» **What you should do**
Filter these entries down to the lines that hold the word "Facebook", and show each of them.

========================

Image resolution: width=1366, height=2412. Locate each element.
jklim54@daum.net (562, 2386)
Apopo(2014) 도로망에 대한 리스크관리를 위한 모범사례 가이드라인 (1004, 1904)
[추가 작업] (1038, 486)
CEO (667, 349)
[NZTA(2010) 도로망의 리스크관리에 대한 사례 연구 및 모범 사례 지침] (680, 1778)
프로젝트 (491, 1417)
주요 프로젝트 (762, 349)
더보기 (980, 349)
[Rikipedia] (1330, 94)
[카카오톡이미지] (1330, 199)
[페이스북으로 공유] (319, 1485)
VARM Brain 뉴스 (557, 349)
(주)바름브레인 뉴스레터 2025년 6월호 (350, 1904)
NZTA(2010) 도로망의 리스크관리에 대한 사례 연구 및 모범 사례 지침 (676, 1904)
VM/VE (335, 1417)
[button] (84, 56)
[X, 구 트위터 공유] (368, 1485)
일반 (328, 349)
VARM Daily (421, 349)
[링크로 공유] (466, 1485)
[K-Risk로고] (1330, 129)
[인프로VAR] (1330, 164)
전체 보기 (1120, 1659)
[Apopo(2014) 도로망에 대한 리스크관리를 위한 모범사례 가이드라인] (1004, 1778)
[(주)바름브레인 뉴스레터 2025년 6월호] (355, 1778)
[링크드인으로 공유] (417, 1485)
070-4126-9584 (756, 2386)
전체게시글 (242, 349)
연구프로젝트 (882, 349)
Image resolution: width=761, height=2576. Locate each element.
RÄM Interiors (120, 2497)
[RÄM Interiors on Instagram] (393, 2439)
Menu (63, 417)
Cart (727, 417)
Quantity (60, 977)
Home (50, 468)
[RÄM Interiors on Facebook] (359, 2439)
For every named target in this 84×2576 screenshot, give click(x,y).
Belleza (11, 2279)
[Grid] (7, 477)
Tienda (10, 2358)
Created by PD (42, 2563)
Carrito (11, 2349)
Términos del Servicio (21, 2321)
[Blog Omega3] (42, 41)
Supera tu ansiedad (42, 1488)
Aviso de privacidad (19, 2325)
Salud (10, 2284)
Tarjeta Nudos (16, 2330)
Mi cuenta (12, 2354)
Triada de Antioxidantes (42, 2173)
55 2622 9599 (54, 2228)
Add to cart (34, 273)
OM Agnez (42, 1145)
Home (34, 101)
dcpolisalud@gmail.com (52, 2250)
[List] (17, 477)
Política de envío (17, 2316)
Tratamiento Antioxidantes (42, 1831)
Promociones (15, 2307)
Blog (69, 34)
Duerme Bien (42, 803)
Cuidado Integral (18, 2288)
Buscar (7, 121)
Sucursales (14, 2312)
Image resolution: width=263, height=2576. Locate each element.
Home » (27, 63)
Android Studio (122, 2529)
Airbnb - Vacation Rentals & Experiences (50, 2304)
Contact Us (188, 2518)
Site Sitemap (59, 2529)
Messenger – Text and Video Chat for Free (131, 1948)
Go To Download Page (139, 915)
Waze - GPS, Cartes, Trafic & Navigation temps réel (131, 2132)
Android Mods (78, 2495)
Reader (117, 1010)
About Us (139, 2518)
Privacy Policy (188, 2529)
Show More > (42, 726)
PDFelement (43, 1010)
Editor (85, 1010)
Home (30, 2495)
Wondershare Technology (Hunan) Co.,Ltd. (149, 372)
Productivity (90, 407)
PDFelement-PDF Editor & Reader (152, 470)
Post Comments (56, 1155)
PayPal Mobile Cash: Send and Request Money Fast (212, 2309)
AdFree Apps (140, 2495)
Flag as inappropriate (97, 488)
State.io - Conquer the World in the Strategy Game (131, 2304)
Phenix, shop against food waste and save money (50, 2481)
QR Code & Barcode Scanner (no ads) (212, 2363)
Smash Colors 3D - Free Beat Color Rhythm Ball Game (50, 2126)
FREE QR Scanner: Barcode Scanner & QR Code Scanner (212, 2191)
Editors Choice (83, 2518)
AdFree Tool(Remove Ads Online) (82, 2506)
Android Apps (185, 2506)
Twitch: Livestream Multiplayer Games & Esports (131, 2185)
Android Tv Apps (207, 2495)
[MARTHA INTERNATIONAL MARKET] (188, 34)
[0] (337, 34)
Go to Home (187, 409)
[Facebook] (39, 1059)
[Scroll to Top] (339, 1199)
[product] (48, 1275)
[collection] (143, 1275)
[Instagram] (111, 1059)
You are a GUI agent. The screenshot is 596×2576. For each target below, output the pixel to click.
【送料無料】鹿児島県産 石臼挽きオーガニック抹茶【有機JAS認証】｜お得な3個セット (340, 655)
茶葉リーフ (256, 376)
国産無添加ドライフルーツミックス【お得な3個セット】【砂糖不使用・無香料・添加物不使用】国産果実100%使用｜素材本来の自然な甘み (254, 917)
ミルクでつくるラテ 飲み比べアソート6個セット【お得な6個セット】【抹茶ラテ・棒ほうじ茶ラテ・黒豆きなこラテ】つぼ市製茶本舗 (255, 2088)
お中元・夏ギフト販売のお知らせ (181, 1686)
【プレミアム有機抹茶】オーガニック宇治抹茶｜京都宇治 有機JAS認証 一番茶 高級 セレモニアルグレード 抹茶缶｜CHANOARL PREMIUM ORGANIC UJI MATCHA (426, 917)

========================

» **Expected answer**
[RÄM Interiors on Facebook] (359, 2439)
[Facebook] (39, 1059)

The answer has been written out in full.